Whether you believe what your opponents are saying about you or not, it’s rarely wise to act as if they’re right. And it rarely convinces people anyway. Simon Crean devoted the first part of his leadership to trying to shrug off the Howard Government’s line that he was a trade union stooge by setting up a brawl with unions over ALP representation, which only served to make Labor look like it was self-obsessed. Weighed down by brawling over party machinery issues, Crean’s leadership never got off the ground.
Tony Abbott appears to have decided that his critics are right and he really does have a problem with women. And he’s over-compensated, like Latham and Crean did.
Worse, his over-compensation comes with a multi-billion dollar price tag to be paid by the Liberal Party’s core supporters.

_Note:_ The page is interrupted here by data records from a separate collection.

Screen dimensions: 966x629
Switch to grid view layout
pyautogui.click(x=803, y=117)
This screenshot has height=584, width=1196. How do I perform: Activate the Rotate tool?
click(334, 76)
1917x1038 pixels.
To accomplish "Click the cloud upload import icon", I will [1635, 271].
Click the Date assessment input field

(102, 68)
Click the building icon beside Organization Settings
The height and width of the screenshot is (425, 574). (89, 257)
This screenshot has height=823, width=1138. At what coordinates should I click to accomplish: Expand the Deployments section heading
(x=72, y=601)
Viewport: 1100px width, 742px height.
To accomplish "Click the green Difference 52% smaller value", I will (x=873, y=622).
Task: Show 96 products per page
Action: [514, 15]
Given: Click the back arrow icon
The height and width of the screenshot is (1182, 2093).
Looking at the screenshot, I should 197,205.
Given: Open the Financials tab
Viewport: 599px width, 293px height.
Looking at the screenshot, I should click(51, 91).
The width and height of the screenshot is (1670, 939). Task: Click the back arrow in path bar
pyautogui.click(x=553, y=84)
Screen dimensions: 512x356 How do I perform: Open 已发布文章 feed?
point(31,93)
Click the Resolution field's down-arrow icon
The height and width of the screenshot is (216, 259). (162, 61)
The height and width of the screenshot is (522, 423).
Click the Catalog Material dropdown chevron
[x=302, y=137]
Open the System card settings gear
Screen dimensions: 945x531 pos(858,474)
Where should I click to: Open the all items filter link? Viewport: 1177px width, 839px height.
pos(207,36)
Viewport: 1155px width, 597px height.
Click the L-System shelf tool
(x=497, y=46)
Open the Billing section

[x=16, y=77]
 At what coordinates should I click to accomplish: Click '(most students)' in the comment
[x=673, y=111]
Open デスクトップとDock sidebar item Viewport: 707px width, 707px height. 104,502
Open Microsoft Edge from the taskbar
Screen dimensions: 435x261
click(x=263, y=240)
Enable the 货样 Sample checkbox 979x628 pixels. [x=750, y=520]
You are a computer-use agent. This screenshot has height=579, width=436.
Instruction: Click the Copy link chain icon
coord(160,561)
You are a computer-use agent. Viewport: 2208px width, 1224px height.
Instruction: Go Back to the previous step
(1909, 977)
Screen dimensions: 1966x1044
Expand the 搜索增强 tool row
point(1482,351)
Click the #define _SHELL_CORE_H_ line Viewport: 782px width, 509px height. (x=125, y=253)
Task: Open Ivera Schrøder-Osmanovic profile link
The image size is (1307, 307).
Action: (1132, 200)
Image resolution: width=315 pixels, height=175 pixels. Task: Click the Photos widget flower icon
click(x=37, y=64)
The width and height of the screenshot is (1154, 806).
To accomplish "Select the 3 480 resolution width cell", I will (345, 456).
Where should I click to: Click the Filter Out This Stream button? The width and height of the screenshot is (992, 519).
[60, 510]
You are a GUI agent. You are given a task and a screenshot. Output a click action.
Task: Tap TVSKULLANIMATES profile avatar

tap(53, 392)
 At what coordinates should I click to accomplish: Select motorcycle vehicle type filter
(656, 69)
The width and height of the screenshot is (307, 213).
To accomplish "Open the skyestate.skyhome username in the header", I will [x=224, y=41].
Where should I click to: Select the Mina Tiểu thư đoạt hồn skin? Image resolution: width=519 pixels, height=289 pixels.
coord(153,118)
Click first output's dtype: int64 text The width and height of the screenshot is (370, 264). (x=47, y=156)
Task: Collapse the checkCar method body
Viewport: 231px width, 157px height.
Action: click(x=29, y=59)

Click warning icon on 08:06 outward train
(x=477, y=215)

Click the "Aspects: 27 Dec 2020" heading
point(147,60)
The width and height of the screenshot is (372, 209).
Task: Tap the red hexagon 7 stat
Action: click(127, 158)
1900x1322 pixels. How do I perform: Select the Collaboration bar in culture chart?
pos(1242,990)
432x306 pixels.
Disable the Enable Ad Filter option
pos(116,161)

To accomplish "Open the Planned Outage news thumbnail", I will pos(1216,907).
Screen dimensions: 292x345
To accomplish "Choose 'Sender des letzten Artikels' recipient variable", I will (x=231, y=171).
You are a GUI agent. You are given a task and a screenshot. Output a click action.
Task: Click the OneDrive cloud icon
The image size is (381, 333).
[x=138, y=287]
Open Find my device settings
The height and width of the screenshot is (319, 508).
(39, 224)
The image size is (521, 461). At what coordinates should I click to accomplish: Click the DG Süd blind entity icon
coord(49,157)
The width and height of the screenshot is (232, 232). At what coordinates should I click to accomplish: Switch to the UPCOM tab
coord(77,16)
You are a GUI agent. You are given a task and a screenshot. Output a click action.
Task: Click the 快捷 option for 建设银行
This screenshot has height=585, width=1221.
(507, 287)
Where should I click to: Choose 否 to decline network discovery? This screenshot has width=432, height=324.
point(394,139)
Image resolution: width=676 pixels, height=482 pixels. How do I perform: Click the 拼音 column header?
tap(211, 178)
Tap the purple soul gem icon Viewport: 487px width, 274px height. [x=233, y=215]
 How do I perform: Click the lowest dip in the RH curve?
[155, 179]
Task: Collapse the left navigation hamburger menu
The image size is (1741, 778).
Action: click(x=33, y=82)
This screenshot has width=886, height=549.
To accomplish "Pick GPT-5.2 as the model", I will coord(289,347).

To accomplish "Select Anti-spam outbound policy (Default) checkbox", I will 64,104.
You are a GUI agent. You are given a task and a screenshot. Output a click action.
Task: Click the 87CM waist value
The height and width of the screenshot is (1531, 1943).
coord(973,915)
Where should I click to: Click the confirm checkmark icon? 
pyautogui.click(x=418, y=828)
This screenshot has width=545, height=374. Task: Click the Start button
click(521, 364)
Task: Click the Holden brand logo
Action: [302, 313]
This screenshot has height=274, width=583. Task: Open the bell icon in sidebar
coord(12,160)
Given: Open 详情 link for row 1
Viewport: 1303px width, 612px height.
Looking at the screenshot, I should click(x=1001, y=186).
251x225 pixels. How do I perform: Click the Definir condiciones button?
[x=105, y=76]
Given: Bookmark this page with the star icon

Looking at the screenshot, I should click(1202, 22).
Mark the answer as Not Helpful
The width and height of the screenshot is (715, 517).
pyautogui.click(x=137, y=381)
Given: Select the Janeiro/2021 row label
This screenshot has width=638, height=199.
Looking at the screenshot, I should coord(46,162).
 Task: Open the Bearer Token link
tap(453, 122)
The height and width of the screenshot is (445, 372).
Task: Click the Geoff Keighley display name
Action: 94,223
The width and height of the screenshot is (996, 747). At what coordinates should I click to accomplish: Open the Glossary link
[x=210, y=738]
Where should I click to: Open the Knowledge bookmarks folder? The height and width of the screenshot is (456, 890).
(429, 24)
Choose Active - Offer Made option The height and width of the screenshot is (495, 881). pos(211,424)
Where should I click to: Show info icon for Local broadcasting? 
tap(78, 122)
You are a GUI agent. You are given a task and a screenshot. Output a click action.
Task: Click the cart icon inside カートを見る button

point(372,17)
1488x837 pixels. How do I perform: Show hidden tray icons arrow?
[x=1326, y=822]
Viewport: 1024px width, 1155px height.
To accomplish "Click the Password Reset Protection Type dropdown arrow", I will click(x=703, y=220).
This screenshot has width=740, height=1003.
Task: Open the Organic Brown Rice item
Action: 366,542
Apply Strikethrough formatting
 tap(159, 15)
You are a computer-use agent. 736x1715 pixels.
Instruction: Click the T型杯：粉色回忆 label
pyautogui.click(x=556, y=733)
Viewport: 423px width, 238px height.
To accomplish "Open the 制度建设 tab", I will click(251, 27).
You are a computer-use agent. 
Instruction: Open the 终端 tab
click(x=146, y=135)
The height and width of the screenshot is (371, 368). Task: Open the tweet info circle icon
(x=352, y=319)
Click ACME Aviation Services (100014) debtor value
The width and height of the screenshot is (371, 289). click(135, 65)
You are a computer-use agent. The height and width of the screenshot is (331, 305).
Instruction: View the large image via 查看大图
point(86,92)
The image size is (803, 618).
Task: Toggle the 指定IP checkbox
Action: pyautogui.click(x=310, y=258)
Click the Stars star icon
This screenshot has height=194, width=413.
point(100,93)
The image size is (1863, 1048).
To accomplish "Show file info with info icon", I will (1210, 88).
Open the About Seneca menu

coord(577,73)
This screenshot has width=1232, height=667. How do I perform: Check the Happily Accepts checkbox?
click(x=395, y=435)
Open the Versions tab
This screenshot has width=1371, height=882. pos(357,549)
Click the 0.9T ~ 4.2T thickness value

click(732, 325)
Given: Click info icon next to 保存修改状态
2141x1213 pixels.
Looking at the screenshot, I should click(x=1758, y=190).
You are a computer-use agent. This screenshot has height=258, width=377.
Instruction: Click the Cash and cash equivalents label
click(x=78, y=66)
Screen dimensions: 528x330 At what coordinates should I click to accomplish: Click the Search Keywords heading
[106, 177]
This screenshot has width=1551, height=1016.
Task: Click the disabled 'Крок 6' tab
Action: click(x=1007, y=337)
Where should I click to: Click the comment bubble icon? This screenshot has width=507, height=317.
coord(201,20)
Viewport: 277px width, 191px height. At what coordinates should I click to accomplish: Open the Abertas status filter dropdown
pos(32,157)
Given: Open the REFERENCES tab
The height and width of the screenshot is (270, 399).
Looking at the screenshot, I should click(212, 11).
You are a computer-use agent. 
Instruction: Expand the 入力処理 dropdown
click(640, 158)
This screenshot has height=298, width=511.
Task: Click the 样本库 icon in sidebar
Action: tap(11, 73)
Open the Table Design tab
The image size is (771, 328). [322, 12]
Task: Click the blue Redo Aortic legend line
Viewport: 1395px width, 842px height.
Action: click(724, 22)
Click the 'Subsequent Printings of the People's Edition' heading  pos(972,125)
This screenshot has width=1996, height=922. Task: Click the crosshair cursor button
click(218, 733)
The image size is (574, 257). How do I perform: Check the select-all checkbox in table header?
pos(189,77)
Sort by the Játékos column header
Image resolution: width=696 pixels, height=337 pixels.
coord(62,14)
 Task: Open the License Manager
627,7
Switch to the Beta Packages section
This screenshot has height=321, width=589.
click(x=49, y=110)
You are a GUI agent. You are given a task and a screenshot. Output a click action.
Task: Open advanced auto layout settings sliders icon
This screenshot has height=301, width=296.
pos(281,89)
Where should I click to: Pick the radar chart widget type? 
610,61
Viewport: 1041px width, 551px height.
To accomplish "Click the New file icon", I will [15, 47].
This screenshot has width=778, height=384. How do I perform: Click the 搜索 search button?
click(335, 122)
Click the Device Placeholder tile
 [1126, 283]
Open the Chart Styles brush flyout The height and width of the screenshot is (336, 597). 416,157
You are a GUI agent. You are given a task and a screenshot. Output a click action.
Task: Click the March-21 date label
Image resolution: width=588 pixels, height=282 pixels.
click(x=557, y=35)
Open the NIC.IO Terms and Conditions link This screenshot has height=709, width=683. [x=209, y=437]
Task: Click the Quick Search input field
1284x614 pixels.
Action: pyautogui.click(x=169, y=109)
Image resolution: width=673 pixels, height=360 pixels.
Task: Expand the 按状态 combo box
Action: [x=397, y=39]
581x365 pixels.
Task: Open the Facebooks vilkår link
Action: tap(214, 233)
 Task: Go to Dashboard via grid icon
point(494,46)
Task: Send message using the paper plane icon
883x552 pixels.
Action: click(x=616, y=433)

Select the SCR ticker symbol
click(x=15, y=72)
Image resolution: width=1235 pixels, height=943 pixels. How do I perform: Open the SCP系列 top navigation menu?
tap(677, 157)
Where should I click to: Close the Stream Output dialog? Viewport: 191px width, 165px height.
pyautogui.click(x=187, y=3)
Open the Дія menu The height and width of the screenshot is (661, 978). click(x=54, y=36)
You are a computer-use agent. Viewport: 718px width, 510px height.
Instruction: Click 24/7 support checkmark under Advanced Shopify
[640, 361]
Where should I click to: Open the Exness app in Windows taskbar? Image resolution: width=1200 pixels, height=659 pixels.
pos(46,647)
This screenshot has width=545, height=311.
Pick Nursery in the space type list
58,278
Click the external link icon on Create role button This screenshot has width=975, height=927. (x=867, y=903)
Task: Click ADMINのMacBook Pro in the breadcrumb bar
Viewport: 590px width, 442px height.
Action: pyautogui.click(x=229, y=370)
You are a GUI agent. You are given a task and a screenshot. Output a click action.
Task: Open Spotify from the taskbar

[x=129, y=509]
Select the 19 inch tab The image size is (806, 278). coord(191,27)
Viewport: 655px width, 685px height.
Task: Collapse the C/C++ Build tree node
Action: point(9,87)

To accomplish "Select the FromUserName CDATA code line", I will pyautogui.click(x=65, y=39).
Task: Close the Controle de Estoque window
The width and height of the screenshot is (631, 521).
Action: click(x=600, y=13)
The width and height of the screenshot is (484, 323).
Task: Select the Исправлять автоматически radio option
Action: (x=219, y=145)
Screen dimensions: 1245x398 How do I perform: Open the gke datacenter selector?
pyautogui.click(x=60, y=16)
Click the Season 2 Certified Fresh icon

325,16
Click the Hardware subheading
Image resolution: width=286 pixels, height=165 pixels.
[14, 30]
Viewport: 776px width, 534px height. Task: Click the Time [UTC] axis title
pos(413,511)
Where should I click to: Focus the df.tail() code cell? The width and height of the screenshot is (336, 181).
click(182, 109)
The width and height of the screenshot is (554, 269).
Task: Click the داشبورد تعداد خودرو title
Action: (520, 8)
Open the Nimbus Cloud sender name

There’s another failed Opposition Leader to throw into the comparison, as well. Malcolm Turnbull was attacked by colleagues and lost support among the party’s base for, it was said, moving too far away from Liberal philosophy in a progressive direction. But that was on climate change. Abbott has walked away from a more central component of Liberal philosophy in backing higher taxes and bigger government.
What happened to the Liberal Party of keeping government small and taxes low? Is there anyone left who believes in that? We know you had to keep a low profile during the Howard years, but where are you now?
Abbott has also cruelled what chance the Coalition might have had of successfully running a scare campaign on taxes. It’s only a matter of weeks since Abbott was promising no new taxes. The bloke is developing a serious reputational problem for reversing himself. It’s fair enough to reverse yourself over a number of years, as he’s done on the whole parental leave issue — it’s shows Abbott maturing both as a person and as a politician — but not over a number of weeks, especially not if your reversals have direct consequences for business.
Abbott has been doing well with a relentlessly negative posture toward the Government. The first time he has moved into positive policy territory, he has stumbled.